Extracted information =>
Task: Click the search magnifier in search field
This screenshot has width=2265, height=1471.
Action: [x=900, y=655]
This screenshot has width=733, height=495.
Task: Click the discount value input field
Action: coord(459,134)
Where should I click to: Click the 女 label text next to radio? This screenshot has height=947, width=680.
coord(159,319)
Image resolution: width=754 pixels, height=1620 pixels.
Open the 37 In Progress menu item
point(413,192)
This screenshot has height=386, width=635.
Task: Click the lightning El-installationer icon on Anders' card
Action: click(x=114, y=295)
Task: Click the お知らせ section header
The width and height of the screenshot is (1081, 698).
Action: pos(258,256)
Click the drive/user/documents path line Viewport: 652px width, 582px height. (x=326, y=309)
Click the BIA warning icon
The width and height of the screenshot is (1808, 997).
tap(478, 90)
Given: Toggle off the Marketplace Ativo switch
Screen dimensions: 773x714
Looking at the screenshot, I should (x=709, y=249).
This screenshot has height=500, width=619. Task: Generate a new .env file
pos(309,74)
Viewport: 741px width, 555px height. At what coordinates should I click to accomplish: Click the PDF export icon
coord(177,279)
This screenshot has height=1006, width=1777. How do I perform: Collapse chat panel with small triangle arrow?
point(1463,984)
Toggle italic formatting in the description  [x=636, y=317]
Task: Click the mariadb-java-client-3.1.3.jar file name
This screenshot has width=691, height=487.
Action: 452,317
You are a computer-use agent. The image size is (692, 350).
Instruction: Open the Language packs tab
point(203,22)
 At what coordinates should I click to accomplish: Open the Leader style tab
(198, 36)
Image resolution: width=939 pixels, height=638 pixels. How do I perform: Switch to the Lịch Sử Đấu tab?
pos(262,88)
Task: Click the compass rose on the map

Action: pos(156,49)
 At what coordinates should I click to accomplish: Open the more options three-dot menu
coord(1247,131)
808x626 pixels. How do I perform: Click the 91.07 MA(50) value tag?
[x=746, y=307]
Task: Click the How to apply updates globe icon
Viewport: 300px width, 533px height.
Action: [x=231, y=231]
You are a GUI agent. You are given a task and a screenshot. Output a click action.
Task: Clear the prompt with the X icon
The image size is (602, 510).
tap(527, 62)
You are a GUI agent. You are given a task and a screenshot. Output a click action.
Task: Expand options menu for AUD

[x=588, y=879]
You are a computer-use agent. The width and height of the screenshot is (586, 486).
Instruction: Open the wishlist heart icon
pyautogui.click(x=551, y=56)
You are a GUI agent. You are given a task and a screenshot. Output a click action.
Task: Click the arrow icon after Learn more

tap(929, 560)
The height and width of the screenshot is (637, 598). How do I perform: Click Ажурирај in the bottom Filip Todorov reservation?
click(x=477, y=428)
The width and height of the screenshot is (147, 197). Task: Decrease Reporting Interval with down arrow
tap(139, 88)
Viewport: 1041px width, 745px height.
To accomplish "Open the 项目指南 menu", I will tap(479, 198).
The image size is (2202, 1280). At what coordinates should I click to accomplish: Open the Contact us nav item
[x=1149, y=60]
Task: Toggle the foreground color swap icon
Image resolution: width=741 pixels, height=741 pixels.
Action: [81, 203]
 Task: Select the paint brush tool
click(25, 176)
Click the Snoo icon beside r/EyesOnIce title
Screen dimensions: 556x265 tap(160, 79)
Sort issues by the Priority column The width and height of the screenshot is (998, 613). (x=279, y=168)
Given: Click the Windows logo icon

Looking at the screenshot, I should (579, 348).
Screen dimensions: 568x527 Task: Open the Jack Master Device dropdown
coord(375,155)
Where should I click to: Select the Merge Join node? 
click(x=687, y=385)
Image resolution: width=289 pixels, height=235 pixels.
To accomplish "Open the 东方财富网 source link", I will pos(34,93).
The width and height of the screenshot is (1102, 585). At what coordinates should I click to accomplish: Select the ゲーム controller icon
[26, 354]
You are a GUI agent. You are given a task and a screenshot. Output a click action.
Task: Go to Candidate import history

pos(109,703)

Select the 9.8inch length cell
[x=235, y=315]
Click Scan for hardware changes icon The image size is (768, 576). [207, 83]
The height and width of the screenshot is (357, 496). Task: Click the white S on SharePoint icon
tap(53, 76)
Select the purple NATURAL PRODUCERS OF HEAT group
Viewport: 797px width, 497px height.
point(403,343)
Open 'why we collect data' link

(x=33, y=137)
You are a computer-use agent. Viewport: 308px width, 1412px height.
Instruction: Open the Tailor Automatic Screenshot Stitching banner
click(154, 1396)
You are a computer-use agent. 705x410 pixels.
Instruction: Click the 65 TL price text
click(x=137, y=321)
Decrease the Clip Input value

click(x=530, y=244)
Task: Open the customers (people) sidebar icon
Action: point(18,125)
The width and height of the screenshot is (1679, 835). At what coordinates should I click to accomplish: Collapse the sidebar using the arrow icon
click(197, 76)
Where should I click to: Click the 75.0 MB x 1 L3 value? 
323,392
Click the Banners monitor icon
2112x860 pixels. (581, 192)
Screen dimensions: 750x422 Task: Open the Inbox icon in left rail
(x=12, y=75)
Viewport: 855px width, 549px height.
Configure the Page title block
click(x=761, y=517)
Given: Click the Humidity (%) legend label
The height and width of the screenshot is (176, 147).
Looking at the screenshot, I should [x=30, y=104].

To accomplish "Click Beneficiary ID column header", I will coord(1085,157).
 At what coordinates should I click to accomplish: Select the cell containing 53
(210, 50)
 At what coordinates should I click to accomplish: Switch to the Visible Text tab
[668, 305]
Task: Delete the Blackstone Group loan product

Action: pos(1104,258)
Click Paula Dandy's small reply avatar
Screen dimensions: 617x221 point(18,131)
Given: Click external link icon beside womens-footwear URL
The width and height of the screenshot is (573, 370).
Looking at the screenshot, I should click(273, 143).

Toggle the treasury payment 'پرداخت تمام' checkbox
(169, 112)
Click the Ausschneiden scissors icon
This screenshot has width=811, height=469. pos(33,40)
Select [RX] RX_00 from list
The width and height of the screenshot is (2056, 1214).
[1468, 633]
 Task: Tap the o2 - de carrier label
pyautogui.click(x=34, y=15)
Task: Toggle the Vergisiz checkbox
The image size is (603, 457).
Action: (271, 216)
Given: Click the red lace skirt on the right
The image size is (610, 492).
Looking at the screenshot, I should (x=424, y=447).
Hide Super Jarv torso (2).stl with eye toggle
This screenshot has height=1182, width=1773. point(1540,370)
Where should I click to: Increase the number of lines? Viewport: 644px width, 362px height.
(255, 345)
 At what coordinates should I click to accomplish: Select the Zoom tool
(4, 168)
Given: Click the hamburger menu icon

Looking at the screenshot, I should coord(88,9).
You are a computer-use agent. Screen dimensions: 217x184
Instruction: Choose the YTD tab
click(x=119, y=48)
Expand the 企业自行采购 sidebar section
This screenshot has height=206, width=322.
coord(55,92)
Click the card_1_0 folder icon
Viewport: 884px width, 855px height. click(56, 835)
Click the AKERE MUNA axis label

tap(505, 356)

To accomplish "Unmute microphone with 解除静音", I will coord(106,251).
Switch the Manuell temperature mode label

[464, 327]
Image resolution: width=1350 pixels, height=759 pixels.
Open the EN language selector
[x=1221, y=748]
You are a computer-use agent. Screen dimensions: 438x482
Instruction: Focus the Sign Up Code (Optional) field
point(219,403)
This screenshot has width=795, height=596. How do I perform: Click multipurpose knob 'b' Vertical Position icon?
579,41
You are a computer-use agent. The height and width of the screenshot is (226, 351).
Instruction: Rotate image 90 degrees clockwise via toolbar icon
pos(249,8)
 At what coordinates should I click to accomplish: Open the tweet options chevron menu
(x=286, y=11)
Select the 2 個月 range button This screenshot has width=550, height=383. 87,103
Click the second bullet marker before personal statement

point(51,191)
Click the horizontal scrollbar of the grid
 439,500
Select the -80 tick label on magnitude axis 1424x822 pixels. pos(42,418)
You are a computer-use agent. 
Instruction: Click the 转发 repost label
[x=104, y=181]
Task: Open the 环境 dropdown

Requirements => Pick out each line in the entries above that contains the word "Collapse" and copy those lines in their original order.

Answer in full =>
This screenshot has height=1006, width=1777. How do I perform: Collapse chat panel with small triangle arrow?
The width and height of the screenshot is (1679, 835). At what coordinates should I click to accomplish: Collapse the sidebar using the arrow icon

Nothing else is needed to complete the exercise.